--- START ---

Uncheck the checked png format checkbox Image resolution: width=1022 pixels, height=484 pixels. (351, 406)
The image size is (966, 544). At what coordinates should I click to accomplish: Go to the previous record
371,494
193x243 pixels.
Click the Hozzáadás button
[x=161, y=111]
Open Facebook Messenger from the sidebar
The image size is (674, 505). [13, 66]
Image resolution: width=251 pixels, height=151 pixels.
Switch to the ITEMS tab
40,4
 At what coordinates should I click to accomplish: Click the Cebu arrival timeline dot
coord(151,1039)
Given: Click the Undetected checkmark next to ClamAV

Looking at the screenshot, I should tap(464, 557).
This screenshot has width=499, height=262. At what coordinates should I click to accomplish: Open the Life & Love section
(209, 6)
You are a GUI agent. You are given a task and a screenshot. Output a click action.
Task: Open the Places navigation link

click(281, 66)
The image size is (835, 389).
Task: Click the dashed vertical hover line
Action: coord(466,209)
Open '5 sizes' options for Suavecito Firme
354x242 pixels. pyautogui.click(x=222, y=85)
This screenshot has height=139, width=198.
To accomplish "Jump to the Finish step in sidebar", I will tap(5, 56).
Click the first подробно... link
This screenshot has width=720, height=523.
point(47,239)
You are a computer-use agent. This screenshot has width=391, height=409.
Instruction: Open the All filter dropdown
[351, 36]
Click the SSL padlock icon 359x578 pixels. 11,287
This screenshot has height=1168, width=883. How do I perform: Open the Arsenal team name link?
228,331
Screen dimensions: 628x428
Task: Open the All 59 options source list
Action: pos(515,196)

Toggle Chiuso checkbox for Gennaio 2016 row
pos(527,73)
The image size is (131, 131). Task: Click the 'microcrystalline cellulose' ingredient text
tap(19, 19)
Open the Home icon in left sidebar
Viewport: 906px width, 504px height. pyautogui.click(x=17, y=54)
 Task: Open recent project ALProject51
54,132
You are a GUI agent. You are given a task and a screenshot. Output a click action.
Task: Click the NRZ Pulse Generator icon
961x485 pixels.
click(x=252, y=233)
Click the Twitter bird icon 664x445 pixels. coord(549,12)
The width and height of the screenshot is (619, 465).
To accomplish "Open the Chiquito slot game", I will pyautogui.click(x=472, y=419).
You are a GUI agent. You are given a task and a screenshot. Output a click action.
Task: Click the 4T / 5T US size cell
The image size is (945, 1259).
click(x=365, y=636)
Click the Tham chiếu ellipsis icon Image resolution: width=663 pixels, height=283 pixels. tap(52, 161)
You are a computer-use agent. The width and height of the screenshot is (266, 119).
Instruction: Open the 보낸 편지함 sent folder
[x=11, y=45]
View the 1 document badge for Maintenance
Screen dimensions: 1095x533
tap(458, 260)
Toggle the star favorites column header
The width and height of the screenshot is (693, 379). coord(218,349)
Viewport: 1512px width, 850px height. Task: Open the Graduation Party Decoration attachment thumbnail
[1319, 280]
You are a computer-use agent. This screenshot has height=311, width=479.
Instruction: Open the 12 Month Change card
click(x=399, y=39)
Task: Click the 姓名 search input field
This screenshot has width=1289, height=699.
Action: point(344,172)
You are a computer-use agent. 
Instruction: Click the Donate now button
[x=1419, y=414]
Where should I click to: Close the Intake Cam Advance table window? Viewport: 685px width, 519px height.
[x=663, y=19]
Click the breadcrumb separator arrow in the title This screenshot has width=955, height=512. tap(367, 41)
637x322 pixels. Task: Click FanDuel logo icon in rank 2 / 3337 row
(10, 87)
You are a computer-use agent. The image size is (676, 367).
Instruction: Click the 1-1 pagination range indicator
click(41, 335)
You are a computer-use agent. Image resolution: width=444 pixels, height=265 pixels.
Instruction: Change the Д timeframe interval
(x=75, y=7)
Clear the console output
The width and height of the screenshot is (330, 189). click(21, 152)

--- END ---

● BRIEF
Each record above is to be reproduced exactly, in full.

● ANSWER AREA
Uncheck the checked png format checkbox Image resolution: width=1022 pixels, height=484 pixels. (351, 406)
The image size is (966, 544). At what coordinates should I click to accomplish: Go to the previous record
371,494
193x243 pixels.
Click the Hozzáadás button
[x=161, y=111]
Open Facebook Messenger from the sidebar
The image size is (674, 505). [13, 66]
Image resolution: width=251 pixels, height=151 pixels.
Switch to the ITEMS tab
40,4
 At what coordinates should I click to accomplish: Click the Cebu arrival timeline dot
coord(151,1039)
Given: Click the Undetected checkmark next to ClamAV

Looking at the screenshot, I should tap(464, 557).
This screenshot has width=499, height=262. At what coordinates should I click to accomplish: Open the Life & Love section
(209, 6)
You are a GUI agent. You are given a task and a screenshot. Output a click action.
Task: Open the Places navigation link

click(281, 66)
The image size is (835, 389).
Task: Click the dashed vertical hover line
Action: coord(466,209)
Open '5 sizes' options for Suavecito Firme
354x242 pixels. pyautogui.click(x=222, y=85)
This screenshot has height=139, width=198.
To accomplish "Jump to the Finish step in sidebar", I will tap(5, 56).
Click the first подробно... link
This screenshot has width=720, height=523.
point(47,239)
You are a computer-use agent. This screenshot has width=391, height=409.
Instruction: Open the All filter dropdown
[351, 36]
Click the SSL padlock icon 359x578 pixels. 11,287
This screenshot has height=1168, width=883. How do I perform: Open the Arsenal team name link?
228,331
Screen dimensions: 628x428
Task: Open the All 59 options source list
Action: pos(515,196)

Toggle Chiuso checkbox for Gennaio 2016 row
pos(527,73)
The image size is (131, 131). Task: Click the 'microcrystalline cellulose' ingredient text
tap(19, 19)
Open the Home icon in left sidebar
Viewport: 906px width, 504px height. pyautogui.click(x=17, y=54)
 Task: Open recent project ALProject51
54,132
You are a GUI agent. You are given a task and a screenshot. Output a click action.
Task: Click the NRZ Pulse Generator icon
961x485 pixels.
click(x=252, y=233)
Click the Twitter bird icon 664x445 pixels. coord(549,12)
The width and height of the screenshot is (619, 465).
To accomplish "Open the Chiquito slot game", I will pyautogui.click(x=472, y=419).
You are a GUI agent. You are given a task and a screenshot. Output a click action.
Task: Click the 4T / 5T US size cell
The image size is (945, 1259).
click(x=365, y=636)
Click the Tham chiếu ellipsis icon Image resolution: width=663 pixels, height=283 pixels. tap(52, 161)
You are a computer-use agent. The width and height of the screenshot is (266, 119).
Instruction: Open the 보낸 편지함 sent folder
[x=11, y=45]
View the 1 document badge for Maintenance
Screen dimensions: 1095x533
tap(458, 260)
Toggle the star favorites column header
The width and height of the screenshot is (693, 379). coord(218,349)
Viewport: 1512px width, 850px height. Task: Open the Graduation Party Decoration attachment thumbnail
[1319, 280]
You are a computer-use agent. This screenshot has height=311, width=479.
Instruction: Open the 12 Month Change card
click(x=399, y=39)
Task: Click the 姓名 search input field
This screenshot has width=1289, height=699.
Action: point(344,172)
You are a computer-use agent. 
Instruction: Click the Donate now button
[x=1419, y=414]
Where should I click to: Close the Intake Cam Advance table window? Viewport: 685px width, 519px height.
[x=663, y=19]
Click the breadcrumb separator arrow in the title This screenshot has width=955, height=512. tap(367, 41)
637x322 pixels. Task: Click FanDuel logo icon in rank 2 / 3337 row
(10, 87)
You are a computer-use agent. The image size is (676, 367).
Instruction: Click the 1-1 pagination range indicator
click(41, 335)
You are a computer-use agent. Image resolution: width=444 pixels, height=265 pixels.
Instruction: Change the Д timeframe interval
(x=75, y=7)
Clear the console output
The width and height of the screenshot is (330, 189). click(21, 152)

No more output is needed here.